[What is required] Reproduce the lines below word for word, from the first one through the line containing "Looking at the screenshot, I should (212, 17).", and include that final line.

Entries from a dataset
------------------------------------

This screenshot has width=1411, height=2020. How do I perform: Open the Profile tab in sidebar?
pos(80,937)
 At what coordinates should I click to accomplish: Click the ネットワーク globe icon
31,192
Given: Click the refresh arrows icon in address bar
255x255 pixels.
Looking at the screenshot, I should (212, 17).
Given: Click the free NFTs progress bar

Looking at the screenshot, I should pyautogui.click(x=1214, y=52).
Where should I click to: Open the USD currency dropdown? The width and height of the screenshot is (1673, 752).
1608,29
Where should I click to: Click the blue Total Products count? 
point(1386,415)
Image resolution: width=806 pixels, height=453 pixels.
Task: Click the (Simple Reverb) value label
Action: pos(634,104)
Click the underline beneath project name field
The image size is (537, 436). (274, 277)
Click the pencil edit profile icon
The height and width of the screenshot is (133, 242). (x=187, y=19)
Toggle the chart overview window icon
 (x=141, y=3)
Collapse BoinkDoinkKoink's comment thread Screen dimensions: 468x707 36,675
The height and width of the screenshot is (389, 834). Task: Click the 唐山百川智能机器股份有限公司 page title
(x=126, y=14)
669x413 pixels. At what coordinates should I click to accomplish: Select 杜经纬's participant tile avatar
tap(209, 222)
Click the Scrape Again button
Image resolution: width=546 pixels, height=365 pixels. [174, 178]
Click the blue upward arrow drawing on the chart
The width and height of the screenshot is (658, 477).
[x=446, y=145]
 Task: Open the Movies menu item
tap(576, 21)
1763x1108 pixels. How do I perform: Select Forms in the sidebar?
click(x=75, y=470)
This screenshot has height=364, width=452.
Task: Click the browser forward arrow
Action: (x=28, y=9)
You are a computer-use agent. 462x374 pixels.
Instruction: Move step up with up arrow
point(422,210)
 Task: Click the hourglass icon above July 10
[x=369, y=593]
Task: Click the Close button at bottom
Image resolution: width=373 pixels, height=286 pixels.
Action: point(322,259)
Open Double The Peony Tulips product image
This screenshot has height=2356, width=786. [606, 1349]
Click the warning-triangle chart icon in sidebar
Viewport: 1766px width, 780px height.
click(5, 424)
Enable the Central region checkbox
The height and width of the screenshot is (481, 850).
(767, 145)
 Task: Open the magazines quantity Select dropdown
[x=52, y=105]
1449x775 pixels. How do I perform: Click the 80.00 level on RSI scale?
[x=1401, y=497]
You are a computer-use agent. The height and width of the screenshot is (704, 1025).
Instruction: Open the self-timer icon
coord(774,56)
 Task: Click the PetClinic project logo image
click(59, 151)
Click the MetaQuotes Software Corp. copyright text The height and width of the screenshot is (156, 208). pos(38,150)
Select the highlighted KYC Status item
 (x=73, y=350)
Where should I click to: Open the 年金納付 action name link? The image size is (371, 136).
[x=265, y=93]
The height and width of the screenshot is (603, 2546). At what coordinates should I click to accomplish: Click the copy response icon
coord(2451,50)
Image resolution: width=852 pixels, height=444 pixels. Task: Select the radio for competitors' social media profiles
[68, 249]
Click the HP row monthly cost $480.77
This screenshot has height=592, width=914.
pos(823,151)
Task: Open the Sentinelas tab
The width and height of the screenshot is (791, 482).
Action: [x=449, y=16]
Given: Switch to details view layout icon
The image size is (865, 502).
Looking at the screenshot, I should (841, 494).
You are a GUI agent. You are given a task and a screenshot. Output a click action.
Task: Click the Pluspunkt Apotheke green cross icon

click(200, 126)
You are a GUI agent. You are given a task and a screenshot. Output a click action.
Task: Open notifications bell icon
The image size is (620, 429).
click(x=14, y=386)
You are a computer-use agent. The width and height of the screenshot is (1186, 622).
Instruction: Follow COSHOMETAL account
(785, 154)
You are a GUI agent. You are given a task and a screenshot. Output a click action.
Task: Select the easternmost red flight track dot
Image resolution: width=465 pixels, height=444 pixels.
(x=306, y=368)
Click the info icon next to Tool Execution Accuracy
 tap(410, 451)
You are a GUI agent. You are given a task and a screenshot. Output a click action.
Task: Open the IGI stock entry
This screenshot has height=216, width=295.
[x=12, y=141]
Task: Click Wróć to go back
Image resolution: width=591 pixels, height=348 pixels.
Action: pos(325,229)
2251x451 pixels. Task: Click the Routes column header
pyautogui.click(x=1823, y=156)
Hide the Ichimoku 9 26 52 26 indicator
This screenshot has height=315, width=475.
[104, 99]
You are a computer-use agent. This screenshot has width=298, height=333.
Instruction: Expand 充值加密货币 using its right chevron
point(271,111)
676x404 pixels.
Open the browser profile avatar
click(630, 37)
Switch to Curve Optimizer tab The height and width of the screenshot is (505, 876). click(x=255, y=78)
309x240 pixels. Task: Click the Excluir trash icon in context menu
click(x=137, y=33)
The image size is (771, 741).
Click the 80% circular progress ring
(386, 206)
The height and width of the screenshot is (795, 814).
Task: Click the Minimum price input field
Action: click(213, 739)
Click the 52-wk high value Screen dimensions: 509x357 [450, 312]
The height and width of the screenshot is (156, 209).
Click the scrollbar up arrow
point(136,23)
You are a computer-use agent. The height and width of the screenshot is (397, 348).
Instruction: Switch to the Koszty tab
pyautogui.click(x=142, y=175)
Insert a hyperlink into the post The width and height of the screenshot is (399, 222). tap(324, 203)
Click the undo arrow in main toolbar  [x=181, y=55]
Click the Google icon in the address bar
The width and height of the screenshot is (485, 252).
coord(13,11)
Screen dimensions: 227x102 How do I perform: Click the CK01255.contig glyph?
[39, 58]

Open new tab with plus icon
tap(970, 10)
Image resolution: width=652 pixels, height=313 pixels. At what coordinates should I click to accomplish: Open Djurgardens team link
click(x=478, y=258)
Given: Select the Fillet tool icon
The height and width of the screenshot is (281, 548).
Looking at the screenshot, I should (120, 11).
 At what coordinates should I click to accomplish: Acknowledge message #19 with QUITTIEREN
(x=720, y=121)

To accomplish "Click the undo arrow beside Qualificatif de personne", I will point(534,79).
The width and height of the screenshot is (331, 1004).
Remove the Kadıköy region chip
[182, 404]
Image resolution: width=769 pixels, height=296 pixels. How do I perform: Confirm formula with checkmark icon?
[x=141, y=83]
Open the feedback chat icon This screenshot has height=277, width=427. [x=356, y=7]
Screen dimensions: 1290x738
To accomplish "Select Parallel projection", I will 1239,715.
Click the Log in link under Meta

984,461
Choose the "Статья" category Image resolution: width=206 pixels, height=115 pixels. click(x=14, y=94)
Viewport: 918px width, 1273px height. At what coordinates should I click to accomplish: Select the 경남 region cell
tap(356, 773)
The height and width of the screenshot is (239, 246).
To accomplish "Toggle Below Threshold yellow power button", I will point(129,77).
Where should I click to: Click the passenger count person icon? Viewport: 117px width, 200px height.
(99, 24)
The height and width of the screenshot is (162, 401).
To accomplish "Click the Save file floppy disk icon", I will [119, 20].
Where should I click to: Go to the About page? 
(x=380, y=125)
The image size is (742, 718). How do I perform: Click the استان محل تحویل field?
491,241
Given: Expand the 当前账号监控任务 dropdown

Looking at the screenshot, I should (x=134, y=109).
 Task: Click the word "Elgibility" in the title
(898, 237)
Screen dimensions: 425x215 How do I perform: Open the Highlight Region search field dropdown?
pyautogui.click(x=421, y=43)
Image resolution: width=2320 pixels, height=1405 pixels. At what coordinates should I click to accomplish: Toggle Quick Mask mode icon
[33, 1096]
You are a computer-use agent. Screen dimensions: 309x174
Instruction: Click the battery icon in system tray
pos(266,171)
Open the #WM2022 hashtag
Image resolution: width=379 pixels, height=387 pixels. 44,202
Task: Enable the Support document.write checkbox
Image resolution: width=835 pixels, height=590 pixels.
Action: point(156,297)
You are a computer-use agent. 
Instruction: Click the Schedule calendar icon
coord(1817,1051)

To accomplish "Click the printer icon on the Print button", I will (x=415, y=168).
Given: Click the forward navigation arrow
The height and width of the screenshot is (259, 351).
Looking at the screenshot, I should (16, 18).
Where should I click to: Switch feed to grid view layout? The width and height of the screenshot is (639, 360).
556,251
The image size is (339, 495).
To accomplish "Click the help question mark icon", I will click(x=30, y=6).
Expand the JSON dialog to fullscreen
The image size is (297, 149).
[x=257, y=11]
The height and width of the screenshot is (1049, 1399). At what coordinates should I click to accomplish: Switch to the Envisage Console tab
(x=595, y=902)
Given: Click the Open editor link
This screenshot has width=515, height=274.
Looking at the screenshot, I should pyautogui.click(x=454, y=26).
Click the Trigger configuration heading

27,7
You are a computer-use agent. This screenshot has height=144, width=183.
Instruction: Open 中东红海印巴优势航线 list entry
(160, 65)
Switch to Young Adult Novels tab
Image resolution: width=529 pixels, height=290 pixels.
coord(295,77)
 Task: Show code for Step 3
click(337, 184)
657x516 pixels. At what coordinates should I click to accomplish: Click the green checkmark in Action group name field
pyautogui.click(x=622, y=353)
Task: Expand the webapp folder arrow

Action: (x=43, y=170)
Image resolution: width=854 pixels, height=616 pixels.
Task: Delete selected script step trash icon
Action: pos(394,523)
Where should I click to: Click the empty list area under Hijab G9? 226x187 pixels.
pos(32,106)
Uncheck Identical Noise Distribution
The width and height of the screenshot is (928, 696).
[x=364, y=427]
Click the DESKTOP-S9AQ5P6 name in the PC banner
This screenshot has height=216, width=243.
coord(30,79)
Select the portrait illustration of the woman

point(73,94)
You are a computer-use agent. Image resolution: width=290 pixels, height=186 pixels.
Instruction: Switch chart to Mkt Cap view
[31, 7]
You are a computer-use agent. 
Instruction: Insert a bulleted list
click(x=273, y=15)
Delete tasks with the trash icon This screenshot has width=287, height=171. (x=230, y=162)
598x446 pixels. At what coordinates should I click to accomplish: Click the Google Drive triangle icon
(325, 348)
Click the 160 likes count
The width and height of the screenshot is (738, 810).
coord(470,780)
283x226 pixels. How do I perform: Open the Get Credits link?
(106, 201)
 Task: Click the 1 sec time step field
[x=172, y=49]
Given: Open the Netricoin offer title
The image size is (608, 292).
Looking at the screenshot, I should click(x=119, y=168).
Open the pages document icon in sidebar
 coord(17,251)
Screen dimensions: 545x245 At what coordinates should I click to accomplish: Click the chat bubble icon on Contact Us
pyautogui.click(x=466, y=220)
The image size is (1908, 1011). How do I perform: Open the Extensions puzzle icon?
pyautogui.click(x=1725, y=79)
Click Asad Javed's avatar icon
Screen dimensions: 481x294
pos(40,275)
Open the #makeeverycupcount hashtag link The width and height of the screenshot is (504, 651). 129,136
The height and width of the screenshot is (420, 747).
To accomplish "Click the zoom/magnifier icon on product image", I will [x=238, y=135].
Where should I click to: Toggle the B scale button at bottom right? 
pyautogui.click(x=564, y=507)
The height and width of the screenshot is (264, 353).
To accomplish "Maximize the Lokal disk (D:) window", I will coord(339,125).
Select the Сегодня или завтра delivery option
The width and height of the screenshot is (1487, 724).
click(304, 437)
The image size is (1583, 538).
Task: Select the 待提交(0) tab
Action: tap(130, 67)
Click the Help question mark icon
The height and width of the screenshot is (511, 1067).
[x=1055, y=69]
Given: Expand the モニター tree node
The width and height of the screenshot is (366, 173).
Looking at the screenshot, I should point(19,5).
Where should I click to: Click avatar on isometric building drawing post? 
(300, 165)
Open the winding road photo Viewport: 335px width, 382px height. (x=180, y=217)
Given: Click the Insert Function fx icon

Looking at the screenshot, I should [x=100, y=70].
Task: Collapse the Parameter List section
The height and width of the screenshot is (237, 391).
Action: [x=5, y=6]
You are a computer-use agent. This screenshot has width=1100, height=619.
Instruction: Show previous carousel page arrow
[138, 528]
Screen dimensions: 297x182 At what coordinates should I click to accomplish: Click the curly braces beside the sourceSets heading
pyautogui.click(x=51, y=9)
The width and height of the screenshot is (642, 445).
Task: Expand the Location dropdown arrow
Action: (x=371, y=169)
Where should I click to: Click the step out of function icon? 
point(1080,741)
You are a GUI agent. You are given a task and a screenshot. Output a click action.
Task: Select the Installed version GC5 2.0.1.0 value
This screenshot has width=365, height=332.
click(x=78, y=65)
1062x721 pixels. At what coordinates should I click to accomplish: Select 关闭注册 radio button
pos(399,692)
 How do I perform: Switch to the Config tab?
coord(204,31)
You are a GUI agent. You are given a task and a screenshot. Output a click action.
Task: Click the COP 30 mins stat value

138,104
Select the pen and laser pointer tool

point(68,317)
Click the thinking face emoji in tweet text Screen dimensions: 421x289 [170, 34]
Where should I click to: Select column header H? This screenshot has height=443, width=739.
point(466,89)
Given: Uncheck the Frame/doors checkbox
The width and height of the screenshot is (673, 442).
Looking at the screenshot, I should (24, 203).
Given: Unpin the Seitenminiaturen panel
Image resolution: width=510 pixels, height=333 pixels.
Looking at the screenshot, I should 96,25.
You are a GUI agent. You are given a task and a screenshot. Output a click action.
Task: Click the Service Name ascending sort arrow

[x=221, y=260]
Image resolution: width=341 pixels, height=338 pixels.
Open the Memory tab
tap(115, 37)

------------------------------------

[Finished task]
This screenshot has width=1411, height=2020. How do I perform: Open the Profile tab in sidebar?
pos(80,937)
 At what coordinates should I click to accomplish: Click the ネットワーク globe icon
31,192
Given: Click the refresh arrows icon in address bar
255x255 pixels.
Looking at the screenshot, I should (212, 17).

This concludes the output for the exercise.